If Two People Had Died, David Ortiz Would Be Boston’s Mayor
By now, you should know that the new New York City mayor, Bill de Blasio, is a diehard Boston Red Sox fan (because you read our site!). And, file this in “dumb stories that don’t matter, but are pretty amusing,” but David Ortiz, “Big Papi”/guy who can claim to be the new Mr. October, came in third in Boston’s mayoral election.
In the least surprising story of the day, the Boston Election Department shared that Red Sox World Series MVP David Ortiz received the most write-in votes in this week’s Boston mayoral election.
There were 560 write-in votes in all, and it’s not clear how many went to Big Papi, but he received the most. We don’t know who else received write-in votes, but if we had to guess, we think there’d be some votes for “Larry Bird” and probably a few for “my buddy Murph.”

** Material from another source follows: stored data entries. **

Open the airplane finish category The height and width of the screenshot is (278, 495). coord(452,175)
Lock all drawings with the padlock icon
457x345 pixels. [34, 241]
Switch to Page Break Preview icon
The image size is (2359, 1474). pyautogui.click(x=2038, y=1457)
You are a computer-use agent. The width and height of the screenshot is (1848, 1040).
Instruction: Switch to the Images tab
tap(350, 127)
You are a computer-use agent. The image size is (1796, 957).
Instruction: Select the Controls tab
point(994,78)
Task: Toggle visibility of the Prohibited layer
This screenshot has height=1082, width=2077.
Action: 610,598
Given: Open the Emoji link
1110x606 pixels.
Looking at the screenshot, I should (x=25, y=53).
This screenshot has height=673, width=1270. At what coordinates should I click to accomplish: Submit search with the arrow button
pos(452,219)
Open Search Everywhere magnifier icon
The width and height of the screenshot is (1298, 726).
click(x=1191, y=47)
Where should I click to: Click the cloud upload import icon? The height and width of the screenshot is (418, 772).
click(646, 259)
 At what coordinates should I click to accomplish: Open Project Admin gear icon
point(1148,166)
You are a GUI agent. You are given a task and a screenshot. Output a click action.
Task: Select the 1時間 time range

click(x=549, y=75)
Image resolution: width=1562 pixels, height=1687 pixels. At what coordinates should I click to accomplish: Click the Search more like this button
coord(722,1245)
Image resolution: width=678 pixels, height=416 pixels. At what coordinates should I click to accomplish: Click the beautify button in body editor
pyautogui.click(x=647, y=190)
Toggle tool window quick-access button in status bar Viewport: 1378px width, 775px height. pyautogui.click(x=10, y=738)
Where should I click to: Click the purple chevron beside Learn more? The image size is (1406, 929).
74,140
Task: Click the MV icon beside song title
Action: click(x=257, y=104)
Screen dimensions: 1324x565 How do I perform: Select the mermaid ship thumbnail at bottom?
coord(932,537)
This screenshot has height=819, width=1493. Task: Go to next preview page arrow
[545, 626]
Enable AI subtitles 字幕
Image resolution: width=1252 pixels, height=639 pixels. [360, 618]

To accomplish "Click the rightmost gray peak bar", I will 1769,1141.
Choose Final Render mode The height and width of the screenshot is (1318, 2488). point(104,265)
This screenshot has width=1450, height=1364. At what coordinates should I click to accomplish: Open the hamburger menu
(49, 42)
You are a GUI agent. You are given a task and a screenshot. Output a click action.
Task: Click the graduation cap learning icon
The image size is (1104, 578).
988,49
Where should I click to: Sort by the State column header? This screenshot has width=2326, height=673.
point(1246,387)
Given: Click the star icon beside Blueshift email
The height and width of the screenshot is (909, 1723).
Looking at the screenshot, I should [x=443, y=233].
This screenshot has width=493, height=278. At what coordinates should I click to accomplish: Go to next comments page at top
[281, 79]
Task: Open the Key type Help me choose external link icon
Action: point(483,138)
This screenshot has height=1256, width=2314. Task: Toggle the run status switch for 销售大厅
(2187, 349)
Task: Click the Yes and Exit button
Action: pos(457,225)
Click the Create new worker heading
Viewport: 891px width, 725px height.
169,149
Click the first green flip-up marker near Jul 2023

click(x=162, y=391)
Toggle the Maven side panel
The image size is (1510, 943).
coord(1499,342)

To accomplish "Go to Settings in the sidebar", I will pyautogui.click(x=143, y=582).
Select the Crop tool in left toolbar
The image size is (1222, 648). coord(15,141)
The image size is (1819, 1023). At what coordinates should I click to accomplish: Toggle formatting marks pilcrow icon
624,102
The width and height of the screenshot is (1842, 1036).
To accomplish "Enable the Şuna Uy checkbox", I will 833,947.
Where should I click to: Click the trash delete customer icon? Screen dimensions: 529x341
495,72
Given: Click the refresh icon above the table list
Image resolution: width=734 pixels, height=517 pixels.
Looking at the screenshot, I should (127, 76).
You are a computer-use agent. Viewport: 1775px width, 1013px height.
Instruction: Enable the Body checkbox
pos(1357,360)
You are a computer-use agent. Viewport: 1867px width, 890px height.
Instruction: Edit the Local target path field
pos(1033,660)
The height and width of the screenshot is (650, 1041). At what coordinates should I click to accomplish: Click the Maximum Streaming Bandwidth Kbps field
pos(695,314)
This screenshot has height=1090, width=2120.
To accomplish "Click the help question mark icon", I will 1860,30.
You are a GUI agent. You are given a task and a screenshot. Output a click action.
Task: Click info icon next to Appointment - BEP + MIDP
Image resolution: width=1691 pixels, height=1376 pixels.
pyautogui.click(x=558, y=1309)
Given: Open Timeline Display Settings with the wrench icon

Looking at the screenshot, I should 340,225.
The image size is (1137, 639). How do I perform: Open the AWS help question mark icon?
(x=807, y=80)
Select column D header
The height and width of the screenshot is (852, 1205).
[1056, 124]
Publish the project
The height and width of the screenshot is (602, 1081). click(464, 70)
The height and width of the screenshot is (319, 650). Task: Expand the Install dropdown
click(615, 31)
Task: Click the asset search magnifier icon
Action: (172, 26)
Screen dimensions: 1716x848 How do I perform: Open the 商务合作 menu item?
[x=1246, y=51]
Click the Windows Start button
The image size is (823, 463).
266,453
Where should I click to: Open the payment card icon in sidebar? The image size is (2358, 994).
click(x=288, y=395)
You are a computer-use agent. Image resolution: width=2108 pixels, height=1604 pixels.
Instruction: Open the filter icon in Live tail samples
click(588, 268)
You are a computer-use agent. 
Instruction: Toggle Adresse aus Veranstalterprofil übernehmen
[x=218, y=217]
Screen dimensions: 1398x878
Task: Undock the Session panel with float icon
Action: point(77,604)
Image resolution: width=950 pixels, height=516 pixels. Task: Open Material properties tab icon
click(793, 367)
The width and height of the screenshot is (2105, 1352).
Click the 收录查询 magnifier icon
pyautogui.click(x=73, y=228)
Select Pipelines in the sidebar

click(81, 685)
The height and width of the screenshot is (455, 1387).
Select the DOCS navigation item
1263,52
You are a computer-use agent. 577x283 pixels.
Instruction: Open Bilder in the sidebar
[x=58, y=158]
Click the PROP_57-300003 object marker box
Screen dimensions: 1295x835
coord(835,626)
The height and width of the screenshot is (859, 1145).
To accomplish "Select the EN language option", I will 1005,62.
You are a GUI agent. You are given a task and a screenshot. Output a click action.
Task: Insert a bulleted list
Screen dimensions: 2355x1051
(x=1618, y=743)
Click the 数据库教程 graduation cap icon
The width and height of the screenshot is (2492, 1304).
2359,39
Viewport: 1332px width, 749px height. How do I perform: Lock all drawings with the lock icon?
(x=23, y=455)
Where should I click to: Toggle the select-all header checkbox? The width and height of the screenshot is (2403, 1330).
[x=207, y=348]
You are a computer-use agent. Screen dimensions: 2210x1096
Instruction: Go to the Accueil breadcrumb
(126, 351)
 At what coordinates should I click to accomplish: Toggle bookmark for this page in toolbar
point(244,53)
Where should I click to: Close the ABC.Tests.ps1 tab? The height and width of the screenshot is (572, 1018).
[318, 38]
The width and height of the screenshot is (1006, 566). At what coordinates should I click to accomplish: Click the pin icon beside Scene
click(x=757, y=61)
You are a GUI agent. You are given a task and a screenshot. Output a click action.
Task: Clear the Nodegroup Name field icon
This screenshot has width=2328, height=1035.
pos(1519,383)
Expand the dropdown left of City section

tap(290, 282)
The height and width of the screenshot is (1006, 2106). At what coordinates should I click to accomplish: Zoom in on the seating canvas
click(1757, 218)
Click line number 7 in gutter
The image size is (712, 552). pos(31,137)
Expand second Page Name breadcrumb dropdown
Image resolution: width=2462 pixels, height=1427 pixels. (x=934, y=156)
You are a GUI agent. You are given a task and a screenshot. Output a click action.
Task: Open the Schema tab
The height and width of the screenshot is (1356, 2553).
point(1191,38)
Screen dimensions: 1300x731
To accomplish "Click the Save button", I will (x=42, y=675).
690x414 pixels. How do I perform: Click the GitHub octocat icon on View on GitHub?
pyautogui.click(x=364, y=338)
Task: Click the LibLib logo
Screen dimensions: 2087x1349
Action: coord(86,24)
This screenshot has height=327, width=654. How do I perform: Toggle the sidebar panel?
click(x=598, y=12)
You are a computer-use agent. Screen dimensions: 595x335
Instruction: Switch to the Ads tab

The guy actually could run for mayor right now and make a decent run at it. He’s got his slogan already (“This is our [expletive] city!”) and has shown he can kiss a baby.
Yes, all there is to being mayor of a major metropolitan city is kissing babies and cursing proudly.
I don’t know why it isn’t clear how many votes Papi received, but I’m glad it was fewer than 560. When I first read this story, I thought he was like somewhat close to the frontrunners, and I got genuinely scared. This isn’t an Arnold Schwarzenegger situation here; the dude didn’t run for mayor, at all.
So, yeah. Not really important. But still funny that there are people out there that take time out of their busy days to vote for unqualified people to run their city, just because they love their sports team so damn much. We’re not usually one to poop on people for liking sports too much, because we like sports too much, but, damn, guys: skip a Sawks game once in a while; read a book.